# [GOAL OF THE EXERCISE]
Reproduce the portion of the carbon monoxide text below that begins at the words "Carbon monoxide is a" and stops after the words "is not established.".

── EXERCISE TEXT

Carbon monoxide poisoning is the most common type of fatal air poisoning in many countries.^[5] Carbon monoxide is colorless, odorless and tasteless, but extremely toxic. It combines with hemoglobin to produce carboxyhemoglobin, which is ineffective for delivering oxygen to bodily tissues. This condition is known as anoxemia). Concentrations as low as 667 ppm may cause up to 50% of the body's hemoglobin to convert to carboxyhemoglobin.^{[citation needed]} In the United States, the OSHA limits long-term workplace exposure levels above 50 ppm.^[6]

The most common symptoms of carbon monoxide poisoning may resemble other types of poisonings and infections (such as the flu), including headache, nausea, vomiting, dizziness, lethargy and a feeling of weakness. Infants may be irritable and feed poorly. Neurological signs include confusion, disorientation, visual disturbance, syncope and seizures.^[2]

Some descriptions of carbon monoxide poisoning include retinal hemorrhages, and an abnormal cherry-red blood hue.^[7]. In most clinical diagnoses these signs are seldom seen.^[2]

Carbon monoxide binds to other molecules such as myoglobin and mitochondrial cytochrome oxidase. Exposures to carbon monoxide may cause significant damage to the heart and central nervous system, especially to the globus pallidus,^[8] often with long-term sequelae. Carbon monoxide may have severe adverse effects on the fetus of a pregnant woman.^{[citation needed]}

Human physiology

Carbon monoxide is produced naturally by the human body. This carbon monoxide may have positive physiological roles in the body, such as a neurotransmitter or a blood vessel relaxant.^[9] Because of carbon monoxide's role in the body, abnormalities in its metabolism have been linked to a variety of diseases, including neurodegenerations, hypertension, heart failure, and inflammation.^[9]

Microbiology

Carbon monoxide is a nutrient for methanogenic bacteria,^[10] a building block for acetylcoenzyme A. This the theme for the emerging field of bioorganometallic chemistry. In bacteria, carbon monoxide is produced via the reduction of carbon dioxide by the enzyme carbon monoxide dehydrogenase, an Fe-Ni-S-containing protein.^[11]

CooA is a carbon monoxide sensor protein.^[12] The scope of its biological role is still unknown; it may be part of a signaling pathway in bacteria and archaea. Its occurrence in mammals is not established.

────
── GIVEN DATA

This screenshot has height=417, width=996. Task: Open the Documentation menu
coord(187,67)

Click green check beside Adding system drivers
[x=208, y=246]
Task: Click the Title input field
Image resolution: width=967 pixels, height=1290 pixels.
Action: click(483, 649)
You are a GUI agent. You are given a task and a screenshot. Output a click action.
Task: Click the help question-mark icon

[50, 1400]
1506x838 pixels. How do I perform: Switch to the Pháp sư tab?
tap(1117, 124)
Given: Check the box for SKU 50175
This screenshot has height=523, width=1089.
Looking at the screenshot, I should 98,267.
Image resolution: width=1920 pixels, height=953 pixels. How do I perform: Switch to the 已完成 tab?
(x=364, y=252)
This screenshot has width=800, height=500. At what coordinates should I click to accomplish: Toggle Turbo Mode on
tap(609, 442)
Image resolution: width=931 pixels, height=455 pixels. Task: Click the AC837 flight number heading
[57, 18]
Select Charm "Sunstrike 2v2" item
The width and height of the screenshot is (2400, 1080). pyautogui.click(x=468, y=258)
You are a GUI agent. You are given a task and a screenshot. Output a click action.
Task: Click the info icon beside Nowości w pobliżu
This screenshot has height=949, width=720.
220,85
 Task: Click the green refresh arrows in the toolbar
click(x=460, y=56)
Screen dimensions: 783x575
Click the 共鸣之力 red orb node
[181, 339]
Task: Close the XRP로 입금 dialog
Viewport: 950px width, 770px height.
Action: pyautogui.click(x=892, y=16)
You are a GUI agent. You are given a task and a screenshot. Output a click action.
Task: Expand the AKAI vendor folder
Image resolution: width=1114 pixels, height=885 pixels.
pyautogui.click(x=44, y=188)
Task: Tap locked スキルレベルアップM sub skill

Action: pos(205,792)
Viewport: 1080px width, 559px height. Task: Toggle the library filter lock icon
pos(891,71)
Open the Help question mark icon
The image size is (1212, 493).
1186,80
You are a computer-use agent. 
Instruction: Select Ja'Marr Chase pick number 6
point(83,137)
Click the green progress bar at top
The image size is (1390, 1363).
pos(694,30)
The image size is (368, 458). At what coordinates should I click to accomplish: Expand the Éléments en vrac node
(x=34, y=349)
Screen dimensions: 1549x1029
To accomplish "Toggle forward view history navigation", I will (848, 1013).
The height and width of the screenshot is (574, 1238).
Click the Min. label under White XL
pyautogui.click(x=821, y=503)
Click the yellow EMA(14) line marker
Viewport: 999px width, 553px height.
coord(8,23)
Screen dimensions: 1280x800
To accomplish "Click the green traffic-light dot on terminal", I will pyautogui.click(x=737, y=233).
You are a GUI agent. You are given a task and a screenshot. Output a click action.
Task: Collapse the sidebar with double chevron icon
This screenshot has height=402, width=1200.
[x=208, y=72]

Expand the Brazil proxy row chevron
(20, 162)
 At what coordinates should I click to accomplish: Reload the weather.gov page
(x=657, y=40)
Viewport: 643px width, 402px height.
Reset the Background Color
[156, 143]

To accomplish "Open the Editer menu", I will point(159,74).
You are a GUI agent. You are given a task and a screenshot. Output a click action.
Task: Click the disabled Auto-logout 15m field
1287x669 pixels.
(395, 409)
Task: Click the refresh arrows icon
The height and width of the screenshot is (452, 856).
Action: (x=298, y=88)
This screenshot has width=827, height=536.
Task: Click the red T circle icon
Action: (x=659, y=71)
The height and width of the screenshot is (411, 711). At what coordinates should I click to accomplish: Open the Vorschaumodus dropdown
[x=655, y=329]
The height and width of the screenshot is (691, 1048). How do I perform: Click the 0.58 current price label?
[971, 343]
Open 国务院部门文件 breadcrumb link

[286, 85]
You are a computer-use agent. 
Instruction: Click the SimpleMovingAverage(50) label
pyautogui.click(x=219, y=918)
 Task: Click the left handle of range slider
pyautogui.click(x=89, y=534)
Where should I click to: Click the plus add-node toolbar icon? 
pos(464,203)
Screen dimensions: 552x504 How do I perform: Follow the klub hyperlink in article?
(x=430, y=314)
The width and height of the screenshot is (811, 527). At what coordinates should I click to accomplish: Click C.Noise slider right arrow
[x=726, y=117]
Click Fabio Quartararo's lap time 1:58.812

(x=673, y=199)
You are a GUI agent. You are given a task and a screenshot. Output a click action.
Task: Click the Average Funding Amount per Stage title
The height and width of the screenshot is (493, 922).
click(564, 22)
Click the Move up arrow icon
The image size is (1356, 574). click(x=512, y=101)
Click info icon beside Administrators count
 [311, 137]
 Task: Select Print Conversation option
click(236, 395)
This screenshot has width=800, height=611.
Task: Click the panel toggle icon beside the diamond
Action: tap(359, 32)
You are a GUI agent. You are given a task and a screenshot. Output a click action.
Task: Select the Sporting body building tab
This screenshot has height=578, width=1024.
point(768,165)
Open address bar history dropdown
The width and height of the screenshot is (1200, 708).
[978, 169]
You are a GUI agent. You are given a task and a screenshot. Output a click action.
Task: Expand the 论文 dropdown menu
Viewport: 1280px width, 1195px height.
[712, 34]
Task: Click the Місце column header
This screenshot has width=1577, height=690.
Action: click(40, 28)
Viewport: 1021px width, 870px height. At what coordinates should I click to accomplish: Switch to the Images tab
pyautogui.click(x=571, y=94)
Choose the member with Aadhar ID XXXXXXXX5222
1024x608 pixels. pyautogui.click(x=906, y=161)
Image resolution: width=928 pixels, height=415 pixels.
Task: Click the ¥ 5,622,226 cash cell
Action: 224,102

────

# [EXERCISE ANSWER]
Carbon monoxide is a nutrient for methanogenic bacteria,^[10] a building block for acetylcoenzyme A. This the theme for the emerging field of bioorganometallic chemistry. In bacteria, carbon monoxide is produced via the reduction of carbon dioxide by the enzyme carbon monoxide dehydrogenase, an Fe-Ni-S-containing protein.^[11]

CooA is a carbon monoxide sensor protein.^[12] The scope of its biological role is still unknown; it may be part of a signaling pathway in bacteria and archaea. Its occurrence in mammals is not established.